Illustration by Virgil Finlay (1914-71; HERE).
First appearance: IF — Worlds of Science Fiction, April 1958.

Novelette.
Online at Project Gutenberg (HERE; 27 pages as a PDF) and Archive.org (start HERE, finish HERE; 22 pages).

     "What is a Man?...A paradox indeed—the world's finest minds gathered to defend a punk killer...."

When do you stop being you?

Major characters:
~ Judge Hayward:

  "Any mule can kick a barn down; it takes a good carpenter to build one."
~ Tony Corfino:

  ". . . a bungling hoodlum who had killed two bystanders in a miserable attempt to rob 
a bank."
~ The D.A.:
  ". . . I'm going to whip you, Jake—and that punk's going to burn!"
~ Jake Emspak:
  "First, we will prove that the law has not kept pace with the progress of science and the forward march of human thought. Second, we will prove that Tony Corfino is not Tony Corfino!"

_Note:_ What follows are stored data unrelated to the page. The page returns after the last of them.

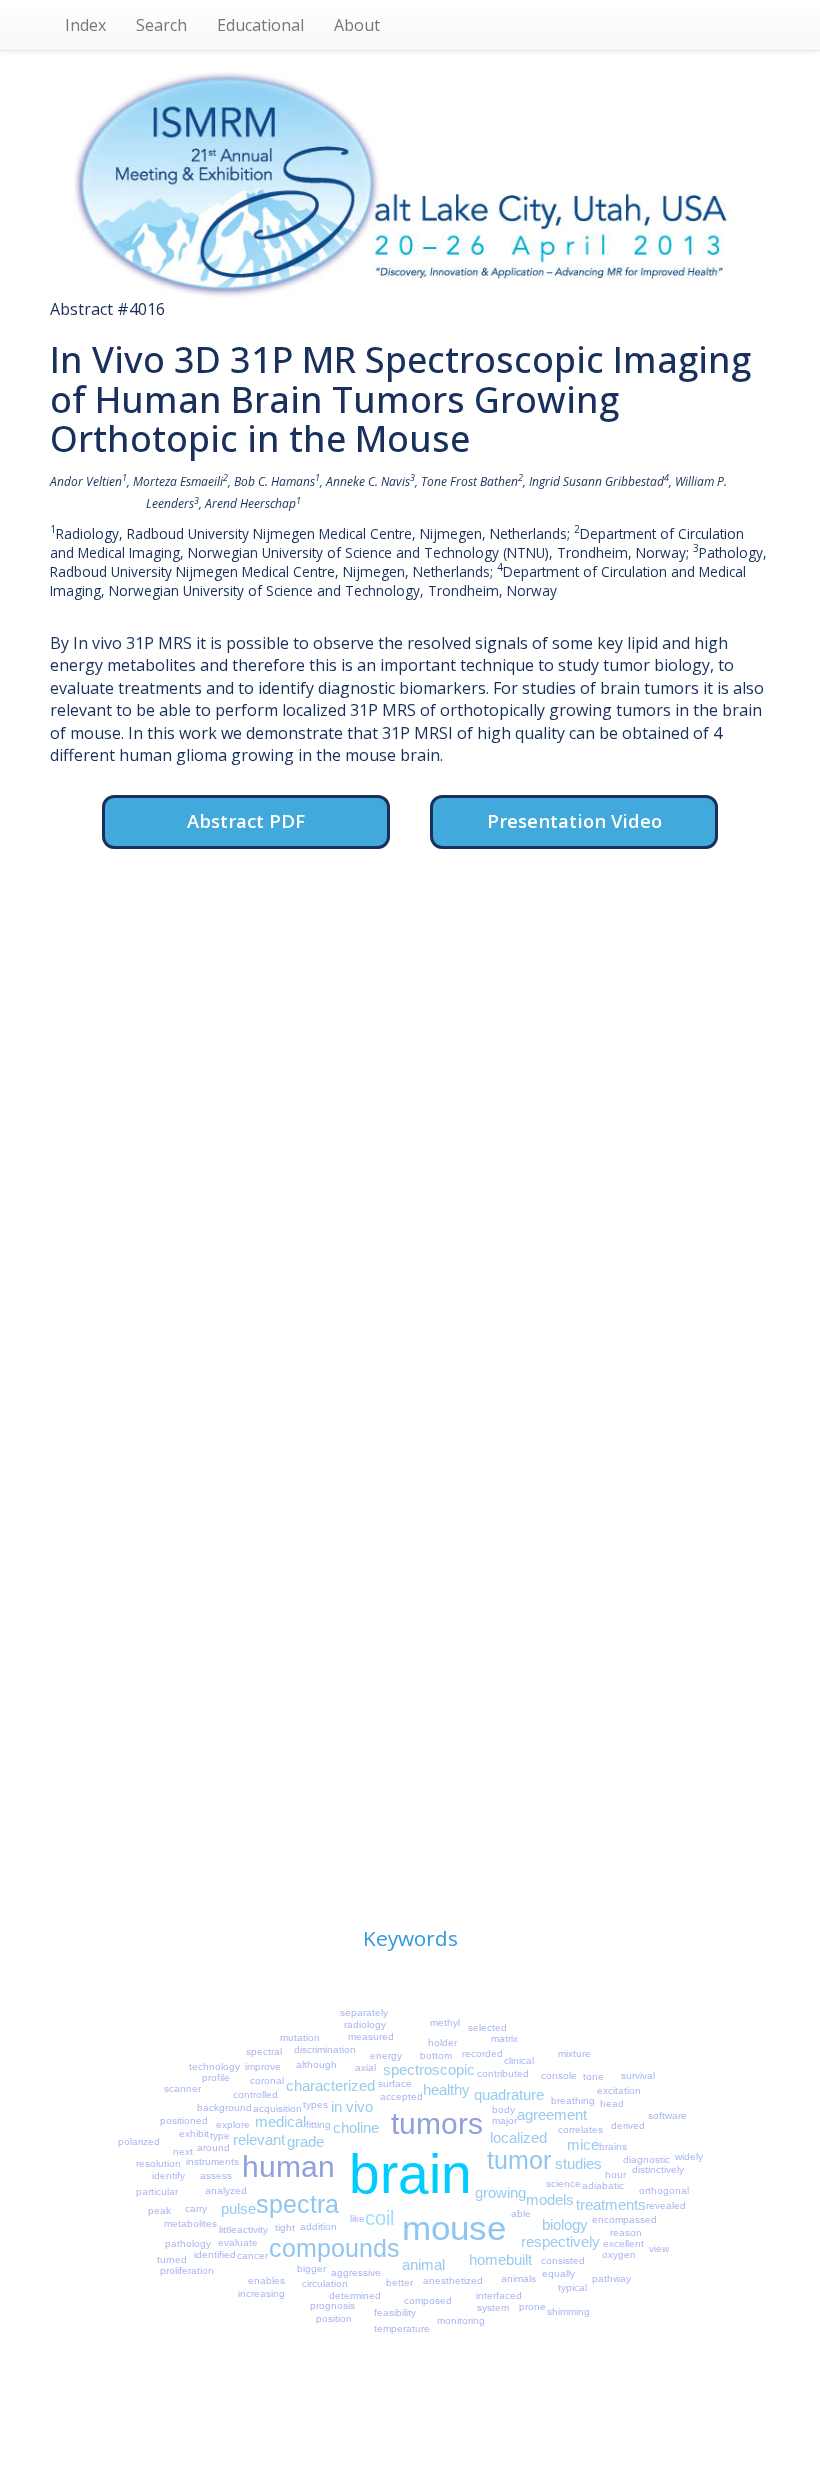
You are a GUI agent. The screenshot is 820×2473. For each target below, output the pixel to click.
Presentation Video (574, 820)
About (357, 25)
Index (85, 25)
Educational (260, 25)
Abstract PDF (246, 820)
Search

Typos: "was fasted around Tony's right arm" ["fastened" or "made fast"]; "a complex 
casual series" ["causal"].

Resources:
- REFERENCES: "In the glass-fronted TV booth, where the 80-year-old Edward R. Murrow had created something of a stir by his unexpected appearance a few moments earlier": For a while in the 1940s through the '60s, Murrow (1908-65; Wikipedia; HERE) enjoyed fame as a radio and then later television newscaster, but contrary to our story he died at the age of 57; his age places the story in 1988. "Could Jake Emspak's fee be traced back to Peiping, new headquarters for the Comintern?": A very dated reference to the Communist International (Wikipedia; HERE), an organization dedicated to "struggle by all available means, including armed force, for the overthrow of the international bourgeoisie and the creation of an international Soviet republic as a transition stage to the complete abolition of the state." "This looked like an interminable case, even on microfilm.": A now-primitive kind of document reader (Wikipedia; HERE and especially HERE). "From Los Angeles, the 
ebullient old television commentator, George Putnam, still indefatigable in his late 
sixties, reported . . .": Putnam (1914-2008; Wikipedia; HERE) would indeed have been 
that old in 1988. "It was Benjamin Cardoza [sic] who said . . .": Benjamin N. Cardozo 
(1870-1938; Wikipedia; HERE), the lawyer and judge.
- Like all worthwhile human endeavors, organ transplantation (Wikipedia; HERE) can be perverted into criminal activity (Wikipedia; HERE); meanwhile, due to how they were 
abused, lobotomies (Wikipedia; HERE) have since fallen out of favor.
- Frank Wilbert Rhylick adopted the nom de plume of Frank Riley, although his SFF-nal output was quite limited; see Wikipedia (HERE), the SFE (HERE), the ISFDb bibliography (HERE), and a collection of his stories on Project Gutenberg (HERE).
- Science fiction/fantasy (SFF) has been kicking around the idea of what constitutes humanity for a long time; even Star Trek weighed in on the topic thirty years ago with a Next Generation episode (HERE; Wikipedia; SPOILERS). Long before then, however, the provocative existence of Adam Link gave rise to the notion (HERE), although he wasn't comprised of "meatware" like Corfino and couldn't be classified as a cyborg (Wikipedia; HERE).
- Just this past May we featured another trial-themed Frank Riley story, "The Cyber and Justice Holmes" (HERE).